Fig. 7: MKK7 is a direct c-Myc-S62 kinase.

a Representative immunoblots of the indicated proteins in total lysates of RIPK2/MKK7-DKO HEK293T cells, which were transiently co-transfected with 0.5 µg MYC, 0.5 µg RIPK2m4, and 0.1 µg MAP2K7 or vector plasmids and then treated with vehicle control, MKK7-COV-3 (25 µM), or JNK-IN-8 (1 µM) in 10% FBS-containing medium for 2 h. b Representative images (upper) and quantification (lower) of PLA detecting the association of endogenous MKK7 and c-Myc in PC3 cells (n = 7 biologically independent samples per group). Scale bars, 10 μm. c Representative images of immunofluorescence colocalization of MKK7 and c-Myc in RIPK2/MKK7-DKO 22Rv1 cells, which were transiently co-transfected with RIPK2m4, MKK7-His, and MYC plasmids. Scale bars, 10 μm. d Representative immunoblots of the indicated proteins after in vitro kinase reactions. e Representative immunoblots of the indicated proteins in total lysates of RIPK2/MKK7-DKO HEK293T cells, which were transiently transfected with the indicated forms of MKK7 plasmids or vector control. f Representative immunoblots of the indicated proteins in total lysates, cytoplasmic fraction, and nuclear fraction of RIPK2/MKK7-DKO HEK293T cells, which were transiently co-transfected with RIPK2m4, MYC, and MKK7 or vector control.
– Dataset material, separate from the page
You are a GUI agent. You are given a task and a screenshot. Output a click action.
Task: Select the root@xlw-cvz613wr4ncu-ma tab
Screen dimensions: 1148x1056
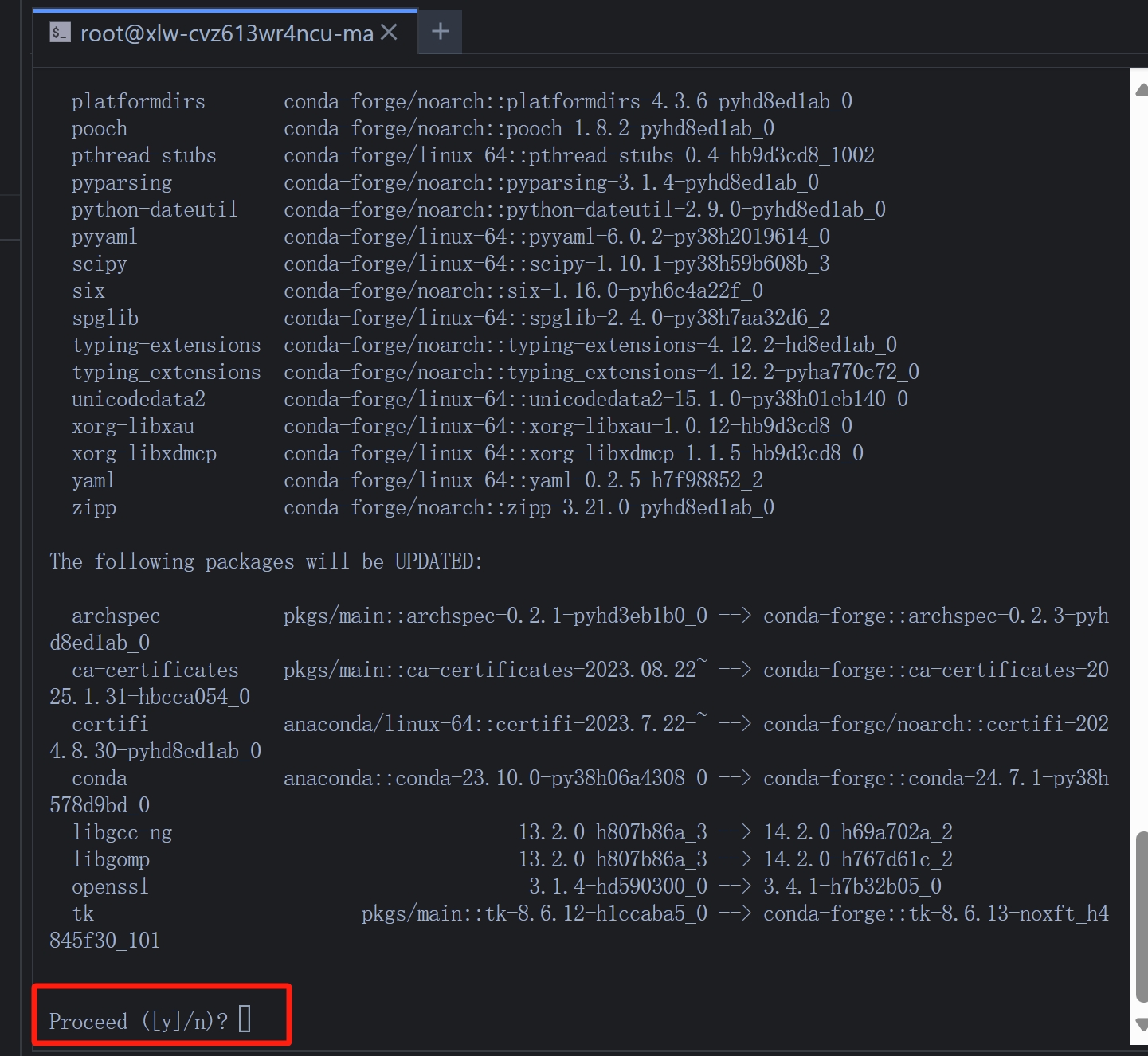[x=225, y=32]
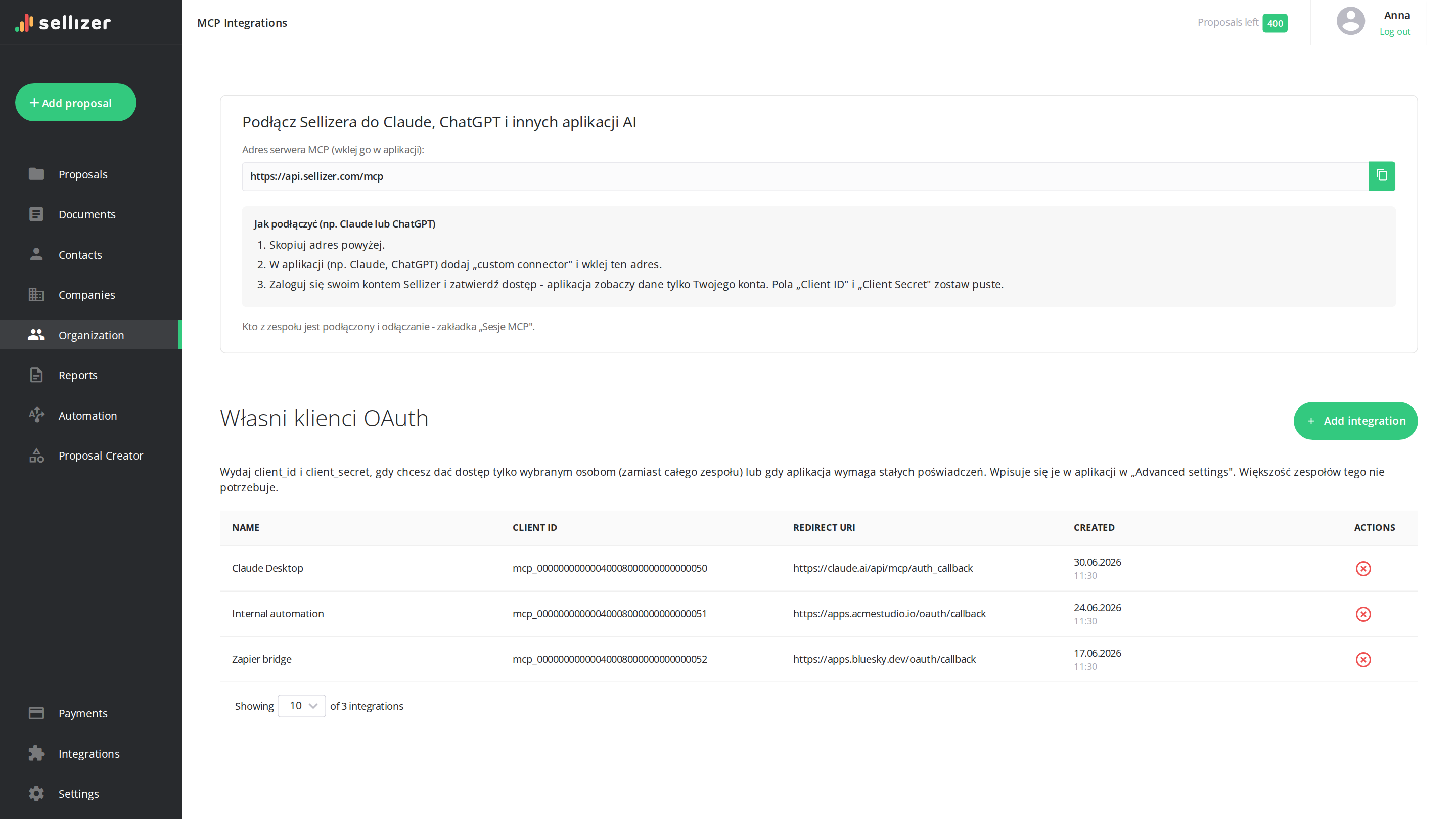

WCL: whole-cell lysate; Cyto: cytoplasmic; Nuc: nuclear. g Representative images (upper) and quantification (lower) of PLA detecting the MKK7-c-Myc complex in RIPK2-KO HEK293T cells, which were transiently transfected with MYC and RIPK2m4 or vector control (n = 5 biologically independent samples per group). Scale bars, 20 μm. Nominal p-values were determined by unpaired two-tailed Student’s t-test (b, g). Data are Mean ± SEM (b, g). Experiments were repeated three times (a, d) or twice (e, f) independently with similar results.